▸ **Trecho do texto**:
É evidente que se as massas populares africanas tomarem consciência da
mistificação com que as Elites as dominam, esse Poder termina e com o seu fim
inicia-se o crepúsculo do neocolonialismo em Africa. E é neste ponto
que a resposta á terceira acusação se cruza com a resposta á primeira acusação.
A Filosofia é um veículo indispensável ao desenvolvimento integral (politico,
social, económico, cultural, cientifico e tecnológico) das sociedades
africanas. Aliás não é possível revolução cientifico-tecnológica sem Filosofia,
conforme o demonstra a História do Ocidente (desde a velha Europa ao Novo
Mundo). O direito ao ensino e ao livre desenvolvimento da Filosofia em Africa
implica, pois, o direito á critica dos poderes estabelecidos e a existência de
uma reflexão teórica que só pode avançar através da livre expressão oral e
escrita e do debate publico. A Filosofia não pode ficar encerrada na vida académica,
entre os muros das Universidades, fora dos quais o filósofo é encerrado num
estabelecimento prisional ou forçado ao exílio.
A
Filosofia necessita de confrontar-se com as realidades mentais e políticas da
Africa de hoje, sendo a liberdade do debate filosófico a liberdade de intervenção
filosófica na vida real das sociedades africanas (a "conversão
categorial" referida por Nkruma).

▸ **Linhas de dados**:
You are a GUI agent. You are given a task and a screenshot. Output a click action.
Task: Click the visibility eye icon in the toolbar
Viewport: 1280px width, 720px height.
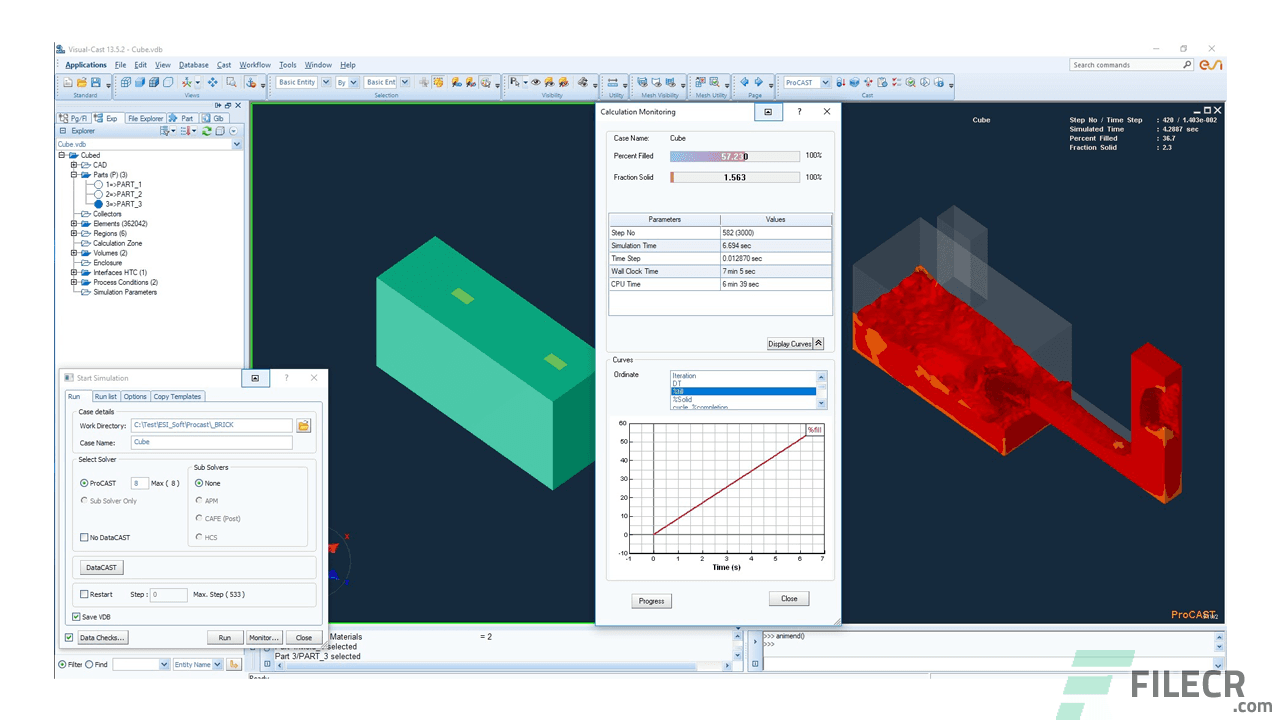point(535,82)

▸ **Tarefa proposta A**: No trecho sobre a Filosofia em África, o que a História do Ocidente demonstra?
▸ **Tarefa proposta B**: Segundo o trecho sobre a Filosofia em África, por que o direito ao ensino e ao livre desenvolvimento da Filosofia implica o direito à crítica dos poderes estabelecidos?
▸ **Tarefa proposta C**: Dê seguimento ao trecho sobre a Filosofia em África a partir da última frase apresentada.

▸ **Resposta escrita A**: Que não é possível revolução científico-tecnológica sem Filosofia.

▸ **Resposta escrita B**: Porque a Filosofia é um veículo indispensável ao desenvolvimento integral das sociedades africanas, e sem ela não há revolução científico-tecnológica. Por isso, esse direito exige a crítica dos poderes estabelecidos e uma reflexão teórica que só avança pela livre expressão oral e escrita e pelo debate público.

▸ **Resposta escrita C**:
Filosofar
na África de hoje
Existem
duas questões cujas respostas são essenciais ao percurso da Filosofia em África
e que se prendem com o ser e o fazer: o que pode ser e o que pode fazer a
Filosofia no continente africano?
A
Filosofia na Africa neocolonial não tem de ocupar-se com o abstracionismo da
condição a que o neocolonialismo reduz África (através da mistificação mitológica
ou dos mitos do mercado). A África abstrata do neocolonialismo não tem nada
para descobrir, do ponto de vista filosófico (já para a criminologia e para a investigação
policial, revela uma riqueza transcendental, nomeadamente no que respeita aos enriquecimentos
ilícitos, exportação ilegal de capitais, crimes de corrupção, etc.). A
descoberta para a Filosofia reside no "dever ser" da Nova África, na
elucidação conceptual dos africanos num mundo a promover.
Como
fazer? - Questiona o filósofo africano. Ao indagar "como" é porque a
primeira interrogação - que fazer? - Já foi respondida pelos movimentos de
libertação nacional. Por isso o filósofo africano sabe que a África abstrata
dos filisteus etnofilosóficos e dos vendedores de banha-da-cobra do
afrocapitalismo não tem nada para descobrir. África tem um passado que comporta
valores culturais mas que é, também, o momento temporal em que ocorreu a
derrota face á invasão europeia. Inverter esta situação e tornar-se
verdadeiramente independente e forte exige que África se aproprie do
"segredo" ocidental, ou seja da filosofia que conceptualizou,
fundamentou e alicerçou o progresso das ciências e das tecnologias ocidentais.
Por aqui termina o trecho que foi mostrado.